The second part of the research would be a catalogue of possible solutions. Examination of decision-making tools would be followed by an evaluation of their potential for use in the area of spatial planning, regarding the “gaps” identified in the previous chapter. References to other disciplines would be made (i.e., economics, econometrics, mathematics, future studies, and decision theory). Within this subchapter, as a starting point, the decision theory and decision-making models are addressed and presented:

  • the rational/classical model: assumes that an individual is always capable of saying which alternative he or she prefers. These preferences are assumed to be complete (a person can always say which of two alternatives he or she considers preferable or that neither is preferred to the other) and transitive (if option A is preferred over option B and option B is preferred over option C, then A is preferred over C). The rational decision maker takes into account available information, probabilities of events, and potential costs and benefits in determining preferences; he or she acts consistently (Tyszka 2004);

  • the bounded rationality model: this model does not assume individual rationality in the decision process. Instead, it assumes that people, while they look for the best solution, normally settle for much less, because the decisions they confront typically demand greater information, time, processing capabilities than they possess. They settle for bounded rationality or limited rationality in decisions (Simon 1972);

  • other methods and models: Pugh Matrix (also known as decision grid), multiple-step decision models, Vroom-Jago model, recognition-primed decision-making model (model of how people make quick, effective decisions when faced with complex situations), retrospective decision-making model (this model focuses on how decision makers attempt to rationalise their choices after they have been made and try to justify their decisions).

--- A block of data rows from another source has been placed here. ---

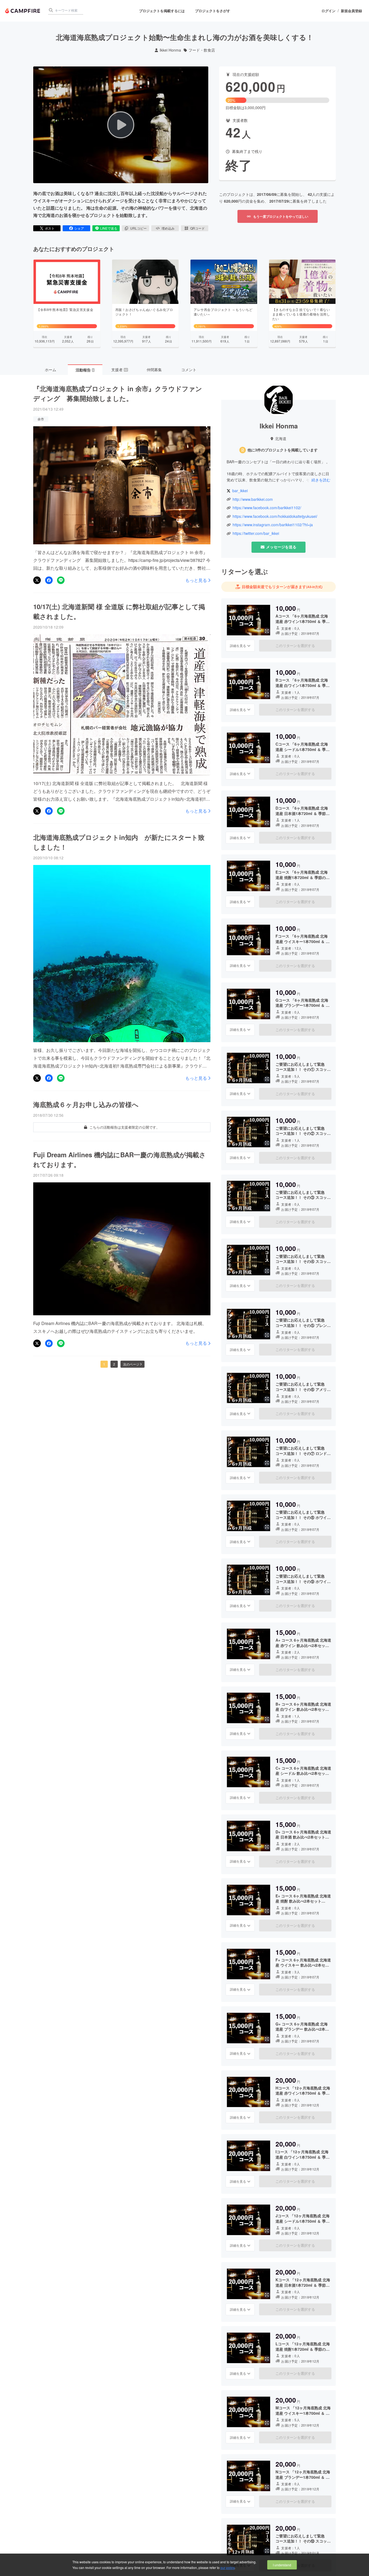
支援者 (119, 369)
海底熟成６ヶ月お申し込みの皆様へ (86, 1104)
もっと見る (196, 580)
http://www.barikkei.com (253, 499)
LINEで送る (108, 228)
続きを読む (320, 479)
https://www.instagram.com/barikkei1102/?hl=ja (273, 524)
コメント (188, 369)
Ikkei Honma (170, 50)
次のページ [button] (131, 1364)
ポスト (50, 228)
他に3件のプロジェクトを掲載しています (282, 449)
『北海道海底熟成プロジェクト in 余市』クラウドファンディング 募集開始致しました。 (117, 393)
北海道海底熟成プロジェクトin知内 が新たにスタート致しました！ (118, 842)
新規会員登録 (351, 10)
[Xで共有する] (37, 580)
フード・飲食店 (202, 50)
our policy (227, 2567)
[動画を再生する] (120, 124)
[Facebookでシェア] (49, 580)
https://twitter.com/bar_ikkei (256, 533)
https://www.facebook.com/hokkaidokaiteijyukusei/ (275, 516)
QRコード (197, 228)
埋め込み (168, 228)
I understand (282, 2564)
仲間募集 (154, 369)
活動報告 (85, 370)
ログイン (328, 10)
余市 (41, 419)
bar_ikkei (240, 490)
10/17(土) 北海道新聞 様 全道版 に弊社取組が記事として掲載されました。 (119, 611)
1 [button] (104, 1364)
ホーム (50, 369)
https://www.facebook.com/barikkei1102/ (267, 507)
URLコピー (138, 228)
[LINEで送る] (61, 580)
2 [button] (114, 1364)
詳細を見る (238, 645)
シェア (79, 228)
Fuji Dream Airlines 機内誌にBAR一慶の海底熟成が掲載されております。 (119, 1159)
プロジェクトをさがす (212, 10)
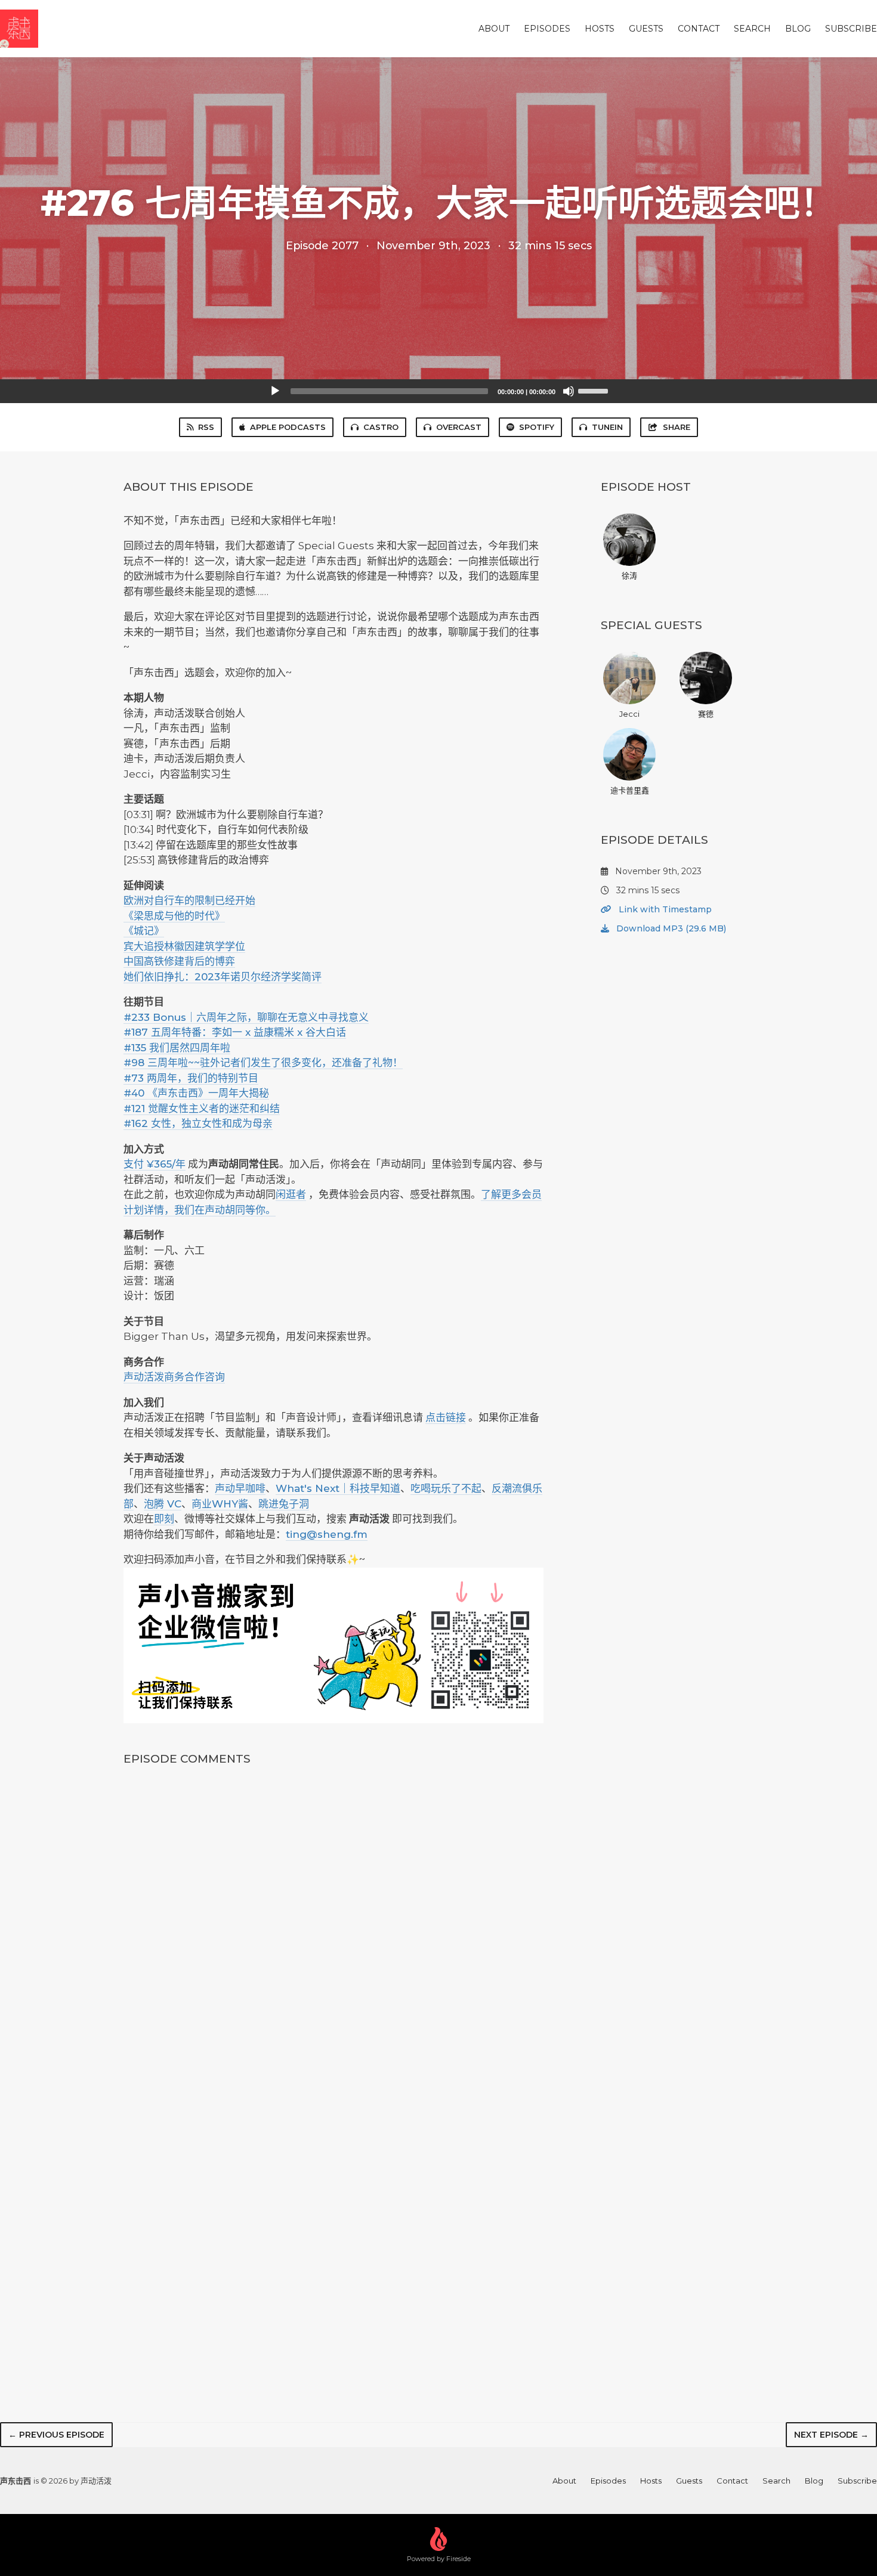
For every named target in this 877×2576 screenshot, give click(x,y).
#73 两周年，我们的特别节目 (190, 1078)
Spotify (536, 427)
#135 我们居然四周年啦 (176, 1048)
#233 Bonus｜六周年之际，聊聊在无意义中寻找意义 (246, 1017)
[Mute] (569, 391)
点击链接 (445, 1417)
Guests (646, 28)
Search (752, 28)
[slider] (595, 390)
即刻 (164, 1519)
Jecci (629, 714)
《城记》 (143, 931)
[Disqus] (333, 1934)
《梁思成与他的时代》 (174, 916)
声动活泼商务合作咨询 (174, 1377)
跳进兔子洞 (283, 1504)
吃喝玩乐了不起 (445, 1488)
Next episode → (831, 2434)
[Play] (275, 391)
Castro (381, 427)
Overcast (458, 427)
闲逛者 (291, 1194)
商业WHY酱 (220, 1504)
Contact (698, 28)
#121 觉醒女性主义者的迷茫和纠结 (201, 1108)
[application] (438, 391)
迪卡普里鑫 (629, 790)
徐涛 (629, 575)
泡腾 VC (162, 1504)
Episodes (547, 28)
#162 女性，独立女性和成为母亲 (198, 1123)
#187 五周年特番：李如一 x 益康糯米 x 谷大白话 (234, 1032)
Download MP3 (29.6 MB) (670, 928)
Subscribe (851, 28)
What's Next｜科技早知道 (338, 1488)
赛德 (706, 714)
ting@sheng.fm (327, 1534)
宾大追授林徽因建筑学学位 (184, 946)
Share (676, 427)
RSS (206, 427)
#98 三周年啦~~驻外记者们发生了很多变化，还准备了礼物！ (263, 1063)
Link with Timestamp (664, 909)
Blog (798, 28)
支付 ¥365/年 (154, 1164)
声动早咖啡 (240, 1488)
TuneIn (607, 427)
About (493, 28)
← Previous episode (56, 2434)
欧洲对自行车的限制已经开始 (189, 900)
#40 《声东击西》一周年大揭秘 (196, 1093)
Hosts (599, 28)
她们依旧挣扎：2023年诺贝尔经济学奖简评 (222, 977)
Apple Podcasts (288, 427)
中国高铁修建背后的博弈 (179, 961)
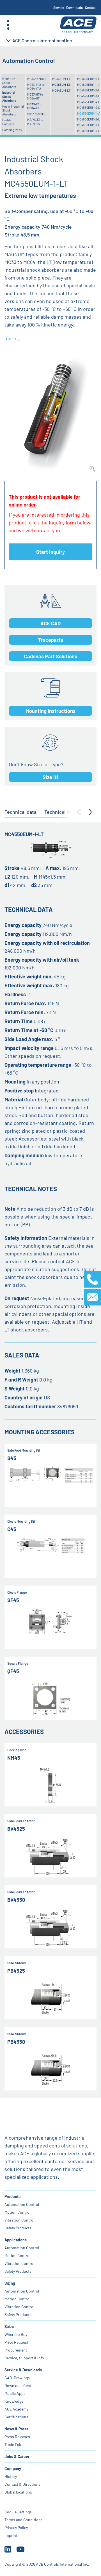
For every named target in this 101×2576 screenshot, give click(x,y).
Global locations (18, 2492)
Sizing (9, 2283)
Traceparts (50, 640)
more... (12, 338)
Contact (91, 8)
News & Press (16, 2428)
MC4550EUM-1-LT (89, 113)
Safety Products (17, 2227)
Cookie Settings (18, 2511)
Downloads (74, 8)
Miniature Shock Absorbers (9, 83)
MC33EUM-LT (61, 79)
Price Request (16, 2342)
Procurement (15, 2350)
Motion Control (17, 2212)
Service (58, 8)
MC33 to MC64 (36, 79)
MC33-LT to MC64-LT (34, 106)
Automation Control (21, 2204)
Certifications (16, 2416)
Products (12, 2196)
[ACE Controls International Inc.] (78, 25)
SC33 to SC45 (36, 114)
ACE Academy (16, 2409)
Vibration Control (19, 2220)
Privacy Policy (16, 2527)
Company (12, 2468)
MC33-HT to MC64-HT (35, 96)
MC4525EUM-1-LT (89, 84)
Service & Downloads (23, 2369)
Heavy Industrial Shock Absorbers (13, 110)
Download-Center (19, 2385)
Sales (9, 2326)
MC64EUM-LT (61, 90)
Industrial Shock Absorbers (9, 96)
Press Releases (17, 2436)
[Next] (91, 812)
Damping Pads (12, 130)
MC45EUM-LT (61, 84)
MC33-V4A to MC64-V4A (36, 86)
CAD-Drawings (17, 2377)
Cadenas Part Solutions (50, 656)
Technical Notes (62, 812)
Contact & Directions (22, 2484)
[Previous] (79, 812)
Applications (15, 2239)
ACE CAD (50, 623)
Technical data (20, 812)
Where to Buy (15, 2334)
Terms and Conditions (23, 2519)
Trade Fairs (14, 2444)
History (10, 2476)
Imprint (10, 2535)
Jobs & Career (16, 2456)
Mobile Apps (15, 2393)
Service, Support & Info (24, 2357)
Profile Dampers (8, 122)
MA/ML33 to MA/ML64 (35, 121)
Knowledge (13, 2401)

This subchapter would provide information about various approaches to the decision-making process. Given the data, it would be possible to develop framework for making the most rational, logical, and sensible choices in spatial governance with use of new tools (described in the next subchapters).

The second part of the “catalogue” would be devoted to multi-criteria decision analysis (MCDA). This issue is the main interest of the research. MCDA (multi-criteria decision analysis) or MCDM (multi-criteria decision making) is a sub-discipline of operational research and was developed in 1960s in the business sector. MCDA is used in the situation of having multiple, usually conflicting, criteria. Such situations we approach in everyday life, e.g. when choosing a car we take into account price, size, fuel consumption, safety, comfort, etc. Instead of following intuition, the decision-making process could be made more rational with use of the MCDA methods. The development of MCDA is related to computer development, which enabled decision makers to conduct complex analyses of multi-criteria problems. MCDA addresses mainly discrete ill-defined problems (no optimal solution) with not very large sets of alternatives. It can be used to conduct the following operations: choice, ranking, or sorting (Xu and Yang 2001). Therefore, it can be used to choose (e.g. the new location for an investment, a team of workers, an investment plan), rank (e.g. cities, regions, universities, students), or sort (e.g. research projects, cities). MCDA problems could be described with the use of a decision matrix with a set of alternatives ai, i = {1,…m} and criteria gj, j = {1,…n}. Three types of tasks/systems can be distinguished: deterministic, stochastic, and fuzzy. In the deterministic system, there is a finite set of possible discrete controls, and vj(ai) is a performance value of alternative ai on criterion gj. In the case of the stochastic system, the transition function relies on conditional probabilities of accessing some state and is a matrix of probabilities (Stańczak 2005). In the fuzzy system, the performance value of an alternative is expressed by a triangular fuzzy number (Trzaskalik 2014). This subchapter compares several MCDA methods: their potential, scope, fields of application, data needed as input, number of decision makers, and the nature of criteria and alternatives. The research discusses methods based on estimating a value function and methods based on outranking relations. The first group consists of methods such as SAW (Simple Additive Weighting), Fuzzy SAW, AHP, ANP, MAUT, Goal Programming, etc. A value function can be used to derive preferences for the alternatives. To give an insight into these methods, just a few of them are described next:

  • The Analytic Hierarchy Process (AHP) is based on mathematics and psychology. It is widely used to help decision-makers in the fields of business, transportation, and education. The most important feature is the group decision making, where each decision maker can have different priorities and values. The problem is decomposed into sub-problems. The pairwise comparison of various aspects of the problem and pairwise comparison of criteria are conducted independently. The decision makers can either provide concrete data or just use their individual and subjective judgement. Those evaluations are computed in order to obtain a comprehensive evaluation of the decision problem. The capability to compare incommensurable elements distinguishes the AHP from other MCDA methods (Saaty and Peniwati 2008). On the other hand, Ronen and Coman (2009) describe how the “valuable discipline of MCDM was abused by the Analytical-Hierarchy-Process (AHP)”, and use MCDM as an example of analytical overdose—a “cumbersome and time-consuming process” (Zeleny 2011).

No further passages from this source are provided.